Rows pointing to spots in documents and screenshots:
□ □ □ □ □ □ □
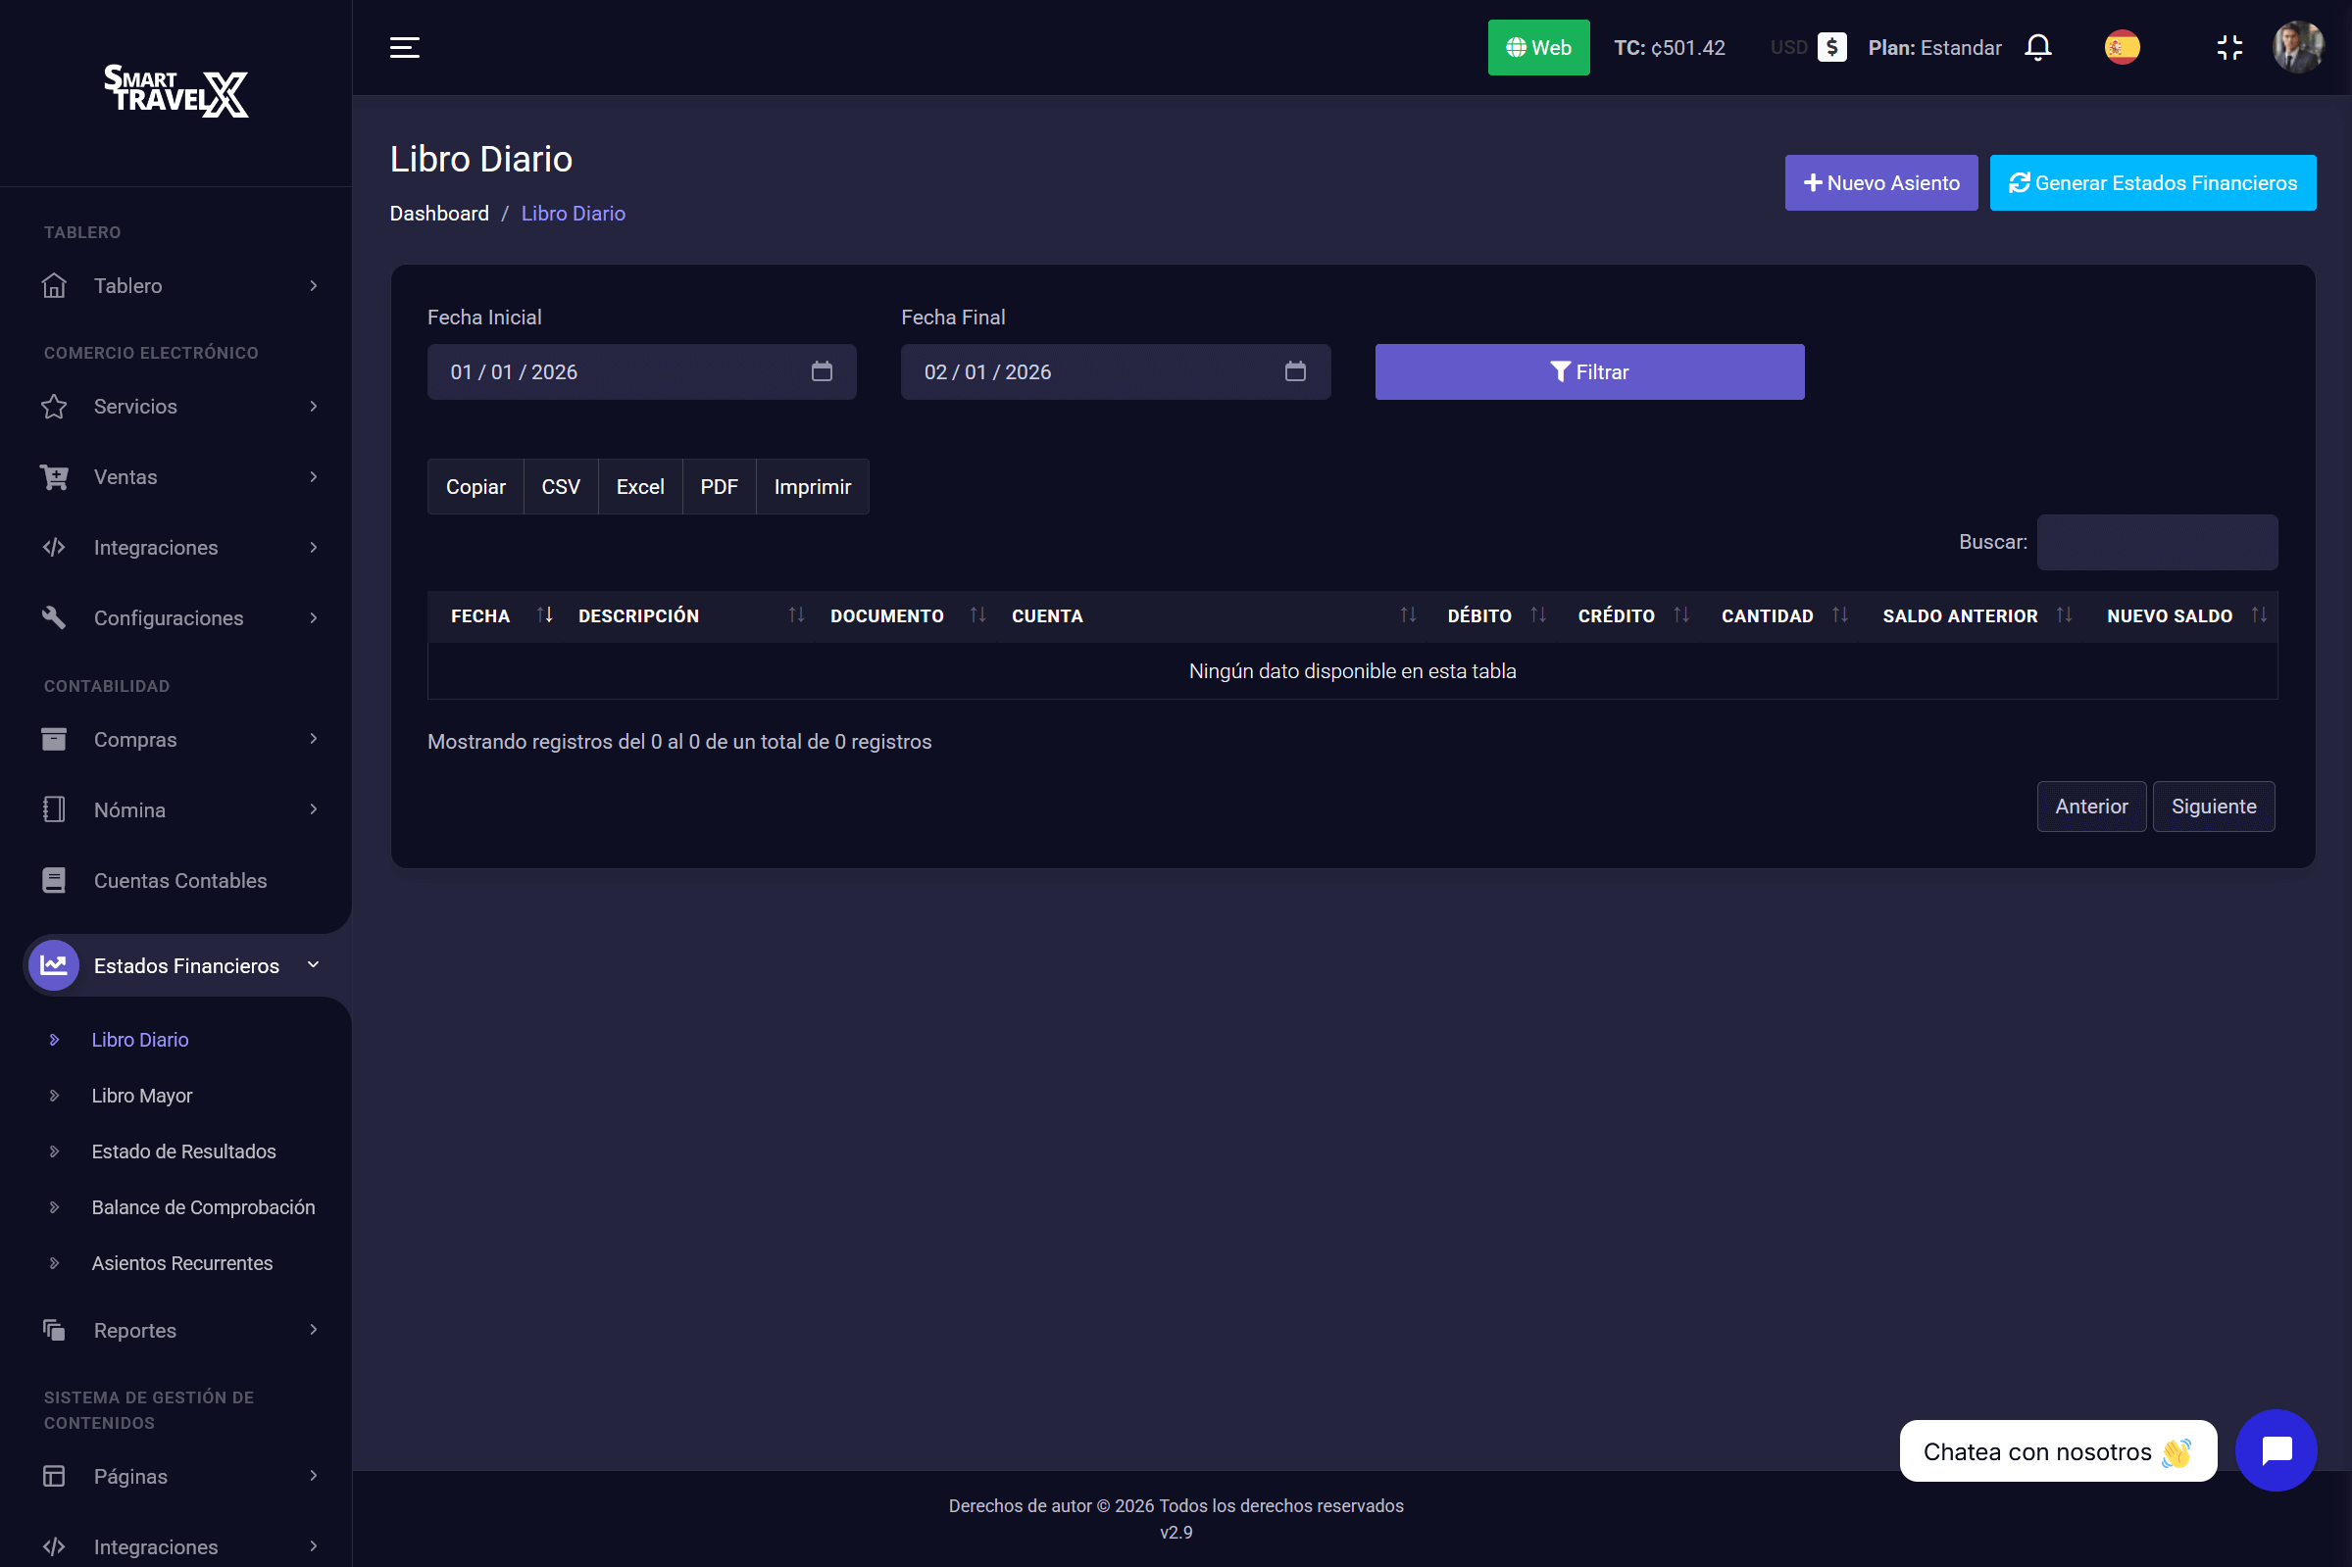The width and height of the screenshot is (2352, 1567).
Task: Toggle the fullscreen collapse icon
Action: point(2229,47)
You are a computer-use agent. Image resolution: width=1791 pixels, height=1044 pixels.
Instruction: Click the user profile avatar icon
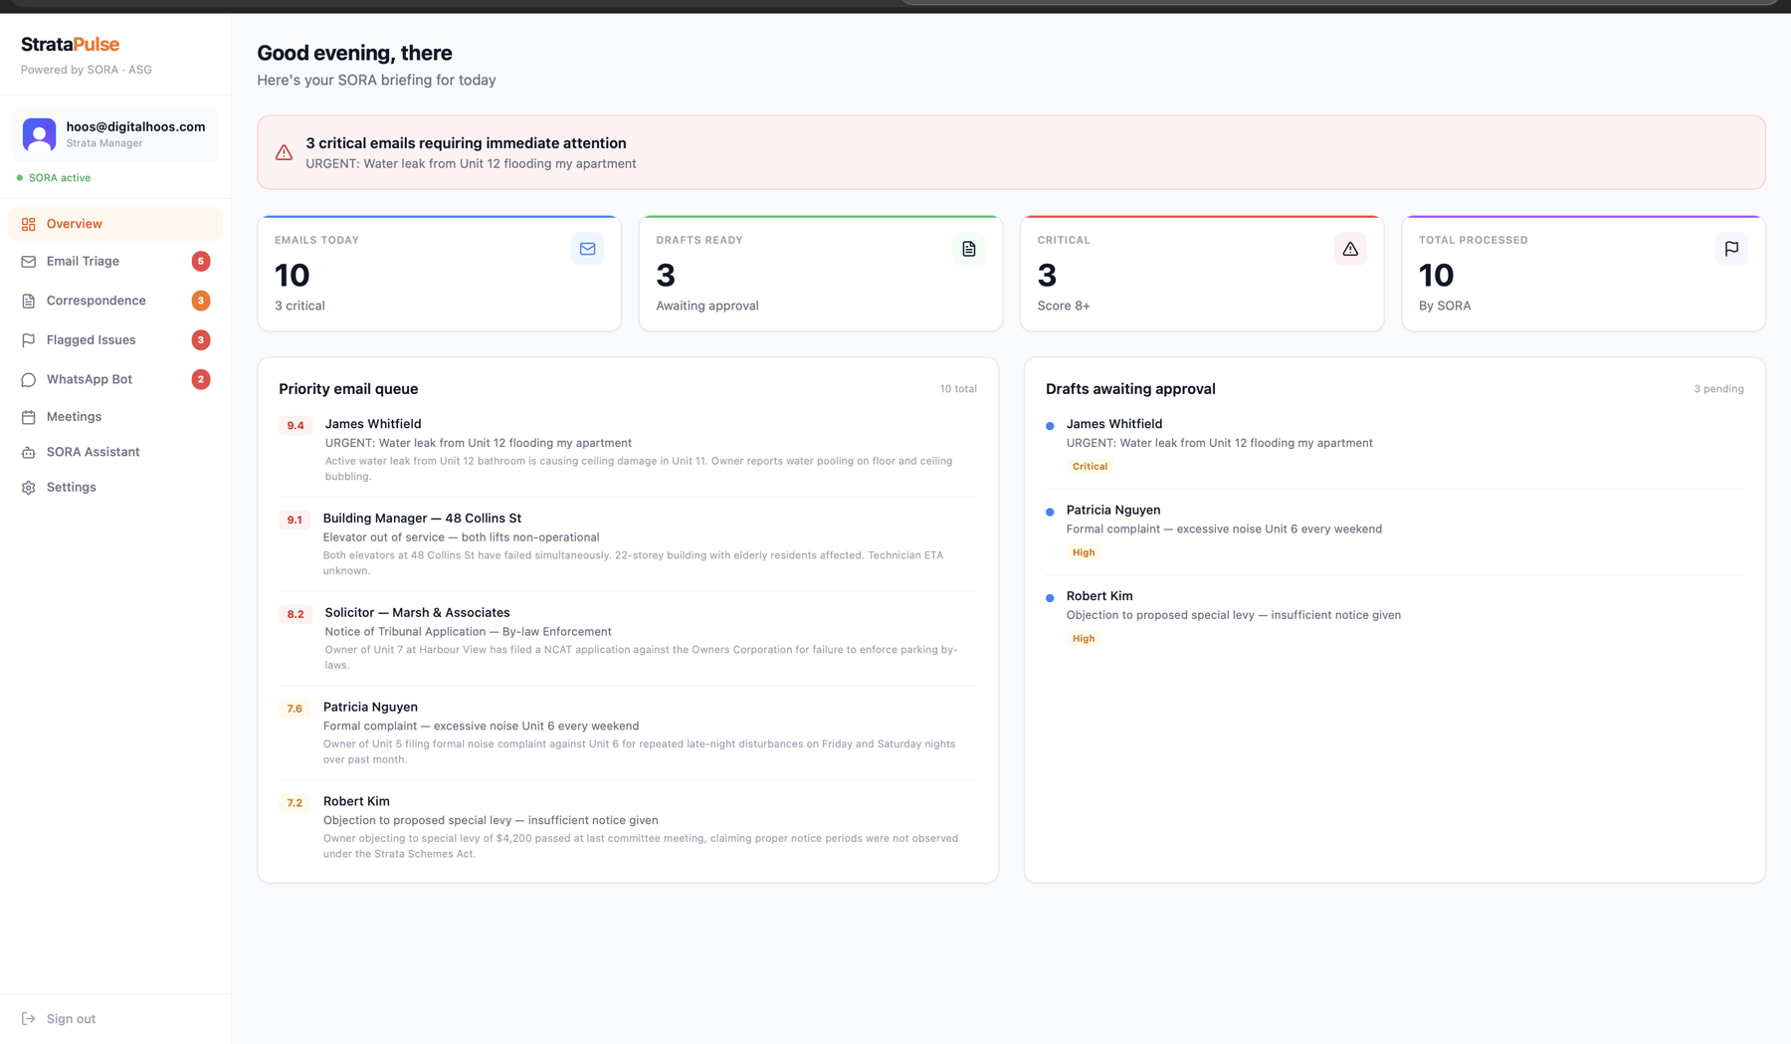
□ □ □ □ □ □ □
__Problem statement__
Turn the rows into a JSON list of strings, one string per line and no blank lines. Begin at the line that has "You are a computer-use", run through the last row, and leave the pictures out.

__Exercise output__
[
  "You are a computer-use agent. Image resolution: width=1791 pixels, height=1044 pixels.",
  "Instruction: Click the user profile avatar icon"
]